Kissing Up: When you perform unethical activities to gain promotion, you allow your personal ambitions to take precedence over ethical standards. For instance, your boss may ask you to spy on another executive to discover damaging information. Similarly, if you grant sexual favours to a supervisor for promotion, you are also being unethical. It is less serious but still unethical to tell your supervisor what he or she wants to hear, rather than telling the truth.
Deceptive Practices: There are many ways workers can be deceptive. You might hide negative information, distort the truth or even lie about your product or services, to get customers to buy them. You might lie to co-workers to get them to make mistakes and lose their chances for promotion.

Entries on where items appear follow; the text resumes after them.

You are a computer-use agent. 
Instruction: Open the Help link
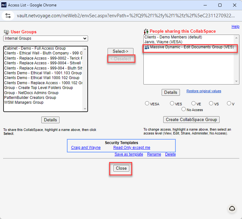(x=235, y=27)
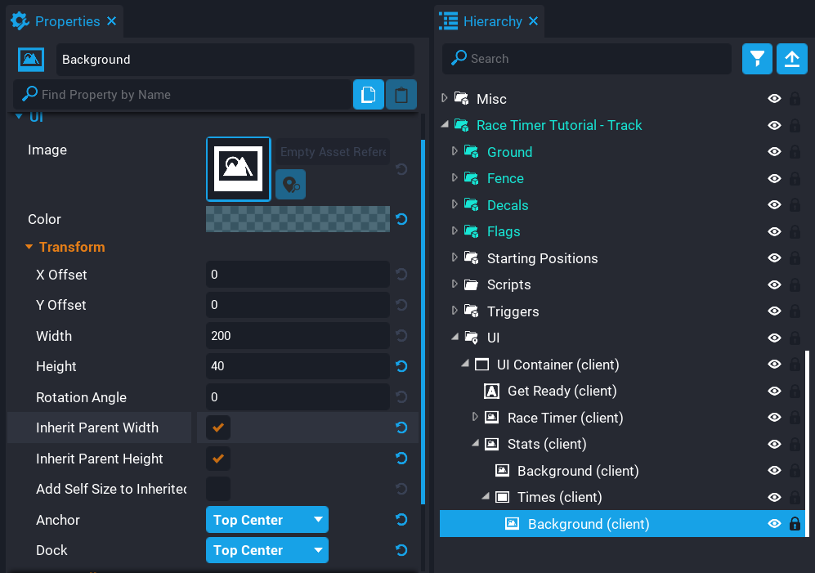This screenshot has width=815, height=573.
Task: Uncheck Inherit Parent Height
Action: tap(218, 458)
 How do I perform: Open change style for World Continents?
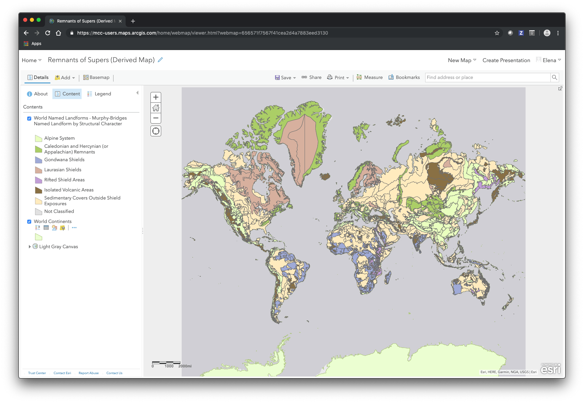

You are also being deceptive if you exaggerate your skills to get a job or cover up weaknesses to gain a promotion.
Cheating: If you take credit for someone else's work, you are cheating the co-worker. If you take all the bows for a team product, you are cheating all the team members. You also cheat co-workers if you steal clients from them.
Many workers climb the career ladder through such unethical practices. Sometimes these catch up with them. Other times, they pay no penalty for their lack of ethics. However, ability rather than blind ambition is a surer road to success.